Objectives
• A. Rewrite the article about the early story outline from "The outline has" up to and including "this was written.", substituting "three-book series" for "trilogy".
• B. According to the article about the early story outline, who tweeted the three-page document?
• C. Pick up the article about the early story outline after its final sentence and keep writing.
BEGIN Document text
It’s also well-known that the show runners have always known the outcome of the novels in broad strokes.
Speaking to Vanity Fair, showrunner David Benioff said:
Last year we went out to Santa Fe for a week to sit down with him [Martin] and just talk through where things are going, because we don’t know if we are going to catch up and where exactly that would be. If you know the ending, then you can lay the groundwork for it. And so we want to know how everything ends. We want to be able to set things up. So we just sat down with him and literally went through every character.
With that in mind, could the original story outline point to what will happen next in the series?
The outline has been floating around the internet for a little while now. But while it isn’t new information it’s definitely interesting stuff if you haven’t picked it up so far.
The three-page document was tweeted by book store chain Waterstones and it does refer to which characters will survive and which will die. So consider this a SPOILER WARNING if you worry about that sort of thing.
Having said that, the outline is a very early idea of the general outline of the series.
Some elements, the author George RR Martin, clearly decided to leave out of his final draft.
For example, this outline suggests that the series would be a trilogy not the seven book epic that we’re expecting. Cersei Lannister, a major character, doesn’t seem to have been invented when this was written.
It’s also important to remember that the books and the TV series have grown into vastly different beasts.
END Document text
BEGIN Listing
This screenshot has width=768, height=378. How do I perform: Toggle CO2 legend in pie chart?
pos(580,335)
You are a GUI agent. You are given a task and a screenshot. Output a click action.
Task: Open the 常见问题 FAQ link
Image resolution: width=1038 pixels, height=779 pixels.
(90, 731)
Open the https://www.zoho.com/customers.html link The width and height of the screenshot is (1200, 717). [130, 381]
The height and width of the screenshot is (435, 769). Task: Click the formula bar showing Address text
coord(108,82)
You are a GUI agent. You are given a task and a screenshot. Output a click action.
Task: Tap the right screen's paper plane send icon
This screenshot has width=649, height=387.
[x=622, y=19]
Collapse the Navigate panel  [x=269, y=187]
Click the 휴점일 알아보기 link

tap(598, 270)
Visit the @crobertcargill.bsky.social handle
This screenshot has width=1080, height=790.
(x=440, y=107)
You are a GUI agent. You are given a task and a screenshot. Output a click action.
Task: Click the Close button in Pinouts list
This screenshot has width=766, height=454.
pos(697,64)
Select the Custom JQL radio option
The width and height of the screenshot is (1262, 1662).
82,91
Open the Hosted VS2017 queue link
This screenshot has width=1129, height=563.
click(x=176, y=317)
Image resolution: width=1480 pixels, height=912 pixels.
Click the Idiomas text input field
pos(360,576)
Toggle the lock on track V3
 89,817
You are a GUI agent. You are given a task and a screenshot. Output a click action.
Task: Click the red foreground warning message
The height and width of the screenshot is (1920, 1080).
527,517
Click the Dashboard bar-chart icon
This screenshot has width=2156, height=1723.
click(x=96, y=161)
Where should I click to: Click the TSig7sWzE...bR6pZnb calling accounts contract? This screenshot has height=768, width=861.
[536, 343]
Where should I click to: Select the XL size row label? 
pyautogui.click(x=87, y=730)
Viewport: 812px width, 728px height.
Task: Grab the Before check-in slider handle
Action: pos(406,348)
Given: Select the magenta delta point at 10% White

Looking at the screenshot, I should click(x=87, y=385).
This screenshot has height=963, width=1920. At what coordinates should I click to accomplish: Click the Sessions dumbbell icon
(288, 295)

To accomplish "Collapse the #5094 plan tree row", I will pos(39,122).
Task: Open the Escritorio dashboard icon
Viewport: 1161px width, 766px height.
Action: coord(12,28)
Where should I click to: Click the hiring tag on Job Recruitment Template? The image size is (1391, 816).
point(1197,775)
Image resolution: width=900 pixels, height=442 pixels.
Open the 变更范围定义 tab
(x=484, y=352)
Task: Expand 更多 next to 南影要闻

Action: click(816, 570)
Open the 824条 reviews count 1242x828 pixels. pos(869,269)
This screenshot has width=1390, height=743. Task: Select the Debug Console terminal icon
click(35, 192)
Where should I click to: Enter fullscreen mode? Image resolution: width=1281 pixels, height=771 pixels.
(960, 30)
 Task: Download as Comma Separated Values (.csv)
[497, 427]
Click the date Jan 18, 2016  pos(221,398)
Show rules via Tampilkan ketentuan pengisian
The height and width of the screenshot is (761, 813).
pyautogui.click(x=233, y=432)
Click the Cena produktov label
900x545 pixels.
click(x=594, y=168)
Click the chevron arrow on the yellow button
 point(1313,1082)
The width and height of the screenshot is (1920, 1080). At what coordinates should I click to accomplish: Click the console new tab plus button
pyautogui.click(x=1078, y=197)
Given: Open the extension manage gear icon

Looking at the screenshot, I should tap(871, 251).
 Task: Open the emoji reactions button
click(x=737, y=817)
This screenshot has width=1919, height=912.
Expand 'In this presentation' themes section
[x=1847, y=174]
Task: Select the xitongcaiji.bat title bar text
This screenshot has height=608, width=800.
END Listing
Replies
• A.
The outline has been floating around the internet for a little while now. But while it isn’t new information it’s definitely interesting stuff if you haven’t picked it up so far.
The three-page document was tweeted by book store chain Waterstones and it does refer to which characters will survive and which will die. So consider this a SPOILER WARNING if you worry about that sort of thing.
Having said that, the outline is a very early idea of the general outline of the series.
Some elements, the author George RR Martin, clearly decided to leave out of his final draft.
For example, this outline suggests that the series would be a three-book series not the seven book epic that we’re expecting. Cersei Lannister, a major character, doesn’t seem to have been invented when this was written.

• B. The book store chain Waterstones.

• C.
Numerous seriously important book characters such as Arianna Martell, Victarion Greyjoy, and Jon Connington are not in the TV version. So despite the spoiler warning, there’s a good chance that nothing in here is a spoiler at all.
Now, let’s see what GRRM’s original plan for the series was way back in 1993!
Note: In the books, the Others are what the show calls White Walkers.
Here are the first thirteen chapters (170 pages) of the high fantasy novel I promised you, which I’m calling ‘A Game of Thrones.’ When completed, this will be the first volume in what I see as an epic trilogy with the overall title, ‘A Song of Ice and Fire.’
As you know, I don’t outline my novels. I find that if I know exactly where a book is going, I lose all interest in writing it. I do, however, have some strong notions as to the overall structure of the story I’m telling, and the eventual fate of many of the principle characters in the drama. Roughly speaking, there are three major conflicts set in motion in the chapters enclosed. These will form the major plot threads of the trilogy, [unclear] each other in what should be a complex but exciting (I hope [unclear] tapestry. Each of the [unclear] presents a major threat [unclear] of my imaginary realm, the Seven Kingdoms, and to the live [unclear] principal characters.
The first threat grows from the emnity between the great houses of Lannister and Stark as it plays out in a cycle of plot, counterplot, ambition, murder, and revenge, with the iron throne of the Seven Kingdoms as the ultimate prize. This will form the backbone of the first volume of the trilogy, A Game of Thrones.
While the lion of Lannister and the direwolf of Stark snarl and scrap, however, a second and greater threat takes shape across the narrow sea, where the Dothraki horselords mass their barbarian hordes for a great invasion of the Seven Kingdoms, led by the fierce and beautiful Daenerys Stormborn, the last of the Targaryen dragonlords. The Dothraki invasion will be the central story of my second volume, A Dance with Dragons.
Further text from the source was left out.